**Text shown:**
I ask for directions from many people or have them point me in the right direction. Aggravating yes, but its needed. I can’t see the boards to read them….I’ve learned to accept and ask for the help I need.

Final words


Go on the internet and search that question and everything else you can find on keratoconus. Your knowledge and understanding about your eyes makes you a well-informed patient and your own advocate!

We KC’ers experience a lot of losses and it can be hard to adjust sometimes….just remember it’s just another day, you never know what’s around the next corner.



4 thoughts on “Keratoconus – my story by Rhonda, USA

  1. Hi Rhonda!! What a story! I’m also from MA! Whereabouts are you?
    I looked at Prose but it’s incredibly expensive and my insurance doesn’t cover it. Anyway I’d love to connect you are the only person on here that is perhaps close to me!!

**Source data:**
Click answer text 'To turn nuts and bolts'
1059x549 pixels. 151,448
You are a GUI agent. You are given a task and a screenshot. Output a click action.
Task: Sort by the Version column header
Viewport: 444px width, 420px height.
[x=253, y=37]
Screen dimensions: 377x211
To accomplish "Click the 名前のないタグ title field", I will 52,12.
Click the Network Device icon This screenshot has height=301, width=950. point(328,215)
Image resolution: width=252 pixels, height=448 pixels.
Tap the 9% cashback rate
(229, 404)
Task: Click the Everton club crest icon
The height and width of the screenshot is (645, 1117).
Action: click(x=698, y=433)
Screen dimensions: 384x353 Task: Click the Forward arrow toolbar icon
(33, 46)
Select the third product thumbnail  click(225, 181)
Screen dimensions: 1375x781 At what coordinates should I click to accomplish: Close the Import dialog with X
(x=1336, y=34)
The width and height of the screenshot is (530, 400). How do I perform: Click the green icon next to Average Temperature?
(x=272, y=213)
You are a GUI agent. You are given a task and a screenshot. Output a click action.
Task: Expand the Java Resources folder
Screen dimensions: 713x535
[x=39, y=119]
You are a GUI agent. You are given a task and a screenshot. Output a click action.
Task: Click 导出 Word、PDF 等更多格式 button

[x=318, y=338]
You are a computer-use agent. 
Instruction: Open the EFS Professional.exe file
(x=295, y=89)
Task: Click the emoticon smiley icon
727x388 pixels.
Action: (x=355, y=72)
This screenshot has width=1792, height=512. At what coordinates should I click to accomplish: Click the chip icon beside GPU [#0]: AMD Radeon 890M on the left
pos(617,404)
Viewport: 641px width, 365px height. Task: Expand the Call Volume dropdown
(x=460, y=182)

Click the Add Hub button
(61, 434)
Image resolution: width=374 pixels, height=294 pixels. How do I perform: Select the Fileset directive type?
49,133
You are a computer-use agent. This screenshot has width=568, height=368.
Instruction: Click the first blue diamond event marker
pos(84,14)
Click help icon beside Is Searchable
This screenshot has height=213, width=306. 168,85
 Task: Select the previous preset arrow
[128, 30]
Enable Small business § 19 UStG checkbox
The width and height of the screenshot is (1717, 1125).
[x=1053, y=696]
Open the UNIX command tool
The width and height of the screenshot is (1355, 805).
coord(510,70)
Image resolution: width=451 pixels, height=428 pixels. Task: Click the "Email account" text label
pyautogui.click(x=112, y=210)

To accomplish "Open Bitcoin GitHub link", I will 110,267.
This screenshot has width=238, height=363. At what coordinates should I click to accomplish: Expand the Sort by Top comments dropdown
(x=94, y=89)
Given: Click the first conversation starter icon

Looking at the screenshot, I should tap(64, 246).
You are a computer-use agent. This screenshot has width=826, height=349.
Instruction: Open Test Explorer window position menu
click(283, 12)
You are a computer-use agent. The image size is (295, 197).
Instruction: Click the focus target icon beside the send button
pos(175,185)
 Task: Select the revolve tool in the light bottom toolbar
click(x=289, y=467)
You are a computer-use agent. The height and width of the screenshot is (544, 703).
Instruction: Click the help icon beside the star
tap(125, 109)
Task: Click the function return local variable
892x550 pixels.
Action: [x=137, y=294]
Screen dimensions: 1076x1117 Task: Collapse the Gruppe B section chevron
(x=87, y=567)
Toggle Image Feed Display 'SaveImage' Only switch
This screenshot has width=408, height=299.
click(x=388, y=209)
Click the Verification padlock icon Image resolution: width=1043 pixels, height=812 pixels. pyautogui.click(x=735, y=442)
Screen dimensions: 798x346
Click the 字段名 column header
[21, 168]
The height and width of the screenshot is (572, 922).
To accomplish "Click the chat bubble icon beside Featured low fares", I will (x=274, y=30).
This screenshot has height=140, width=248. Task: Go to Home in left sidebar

**Tasks and exercises:**
(a) Quote the keratoconus story word for word, from "Final words" to "Whereabouts are you?".
(b) In the keratoconus story, why does the writer ask people for directions?
(c) Can you carry on the keratoconus story from the point where it stops?

**Answers below:**
(a)
Final words


Go on the internet and search that question and everything else you can find on keratoconus. Your knowledge and understanding about your eyes makes you a well-informed patient and your own advocate!

We KC’ers experience a lot of losses and it can be hard to adjust sometimes….just remember it’s just another day, you never know what’s around the next corner.



4 thoughts on “Keratoconus – my story by Rhonda, USA

  1. Hi Rhonda!! What a story! I’m also from MA! Whereabouts are you?

(b) The writer can't see the boards to read them.

(c)
  2. Please lookup & contact Gulani Eye Institute in Jacksonville, Fl. One of the best in the world. My stepdaughter just had surgery she has bad keratoconus & had Intac surgery. She was legally blind in one of her eyes & borderline on the other. He is great.

  3. I am also from Boston and have Keratovonus, which was just diagonised in the spring. After many visitsat OCB I got approved for cross linking, one eye done and hope to have the other done in February. The only way I can see better shard contact lenses, it is not an easy process but thanks for your blog very helpful!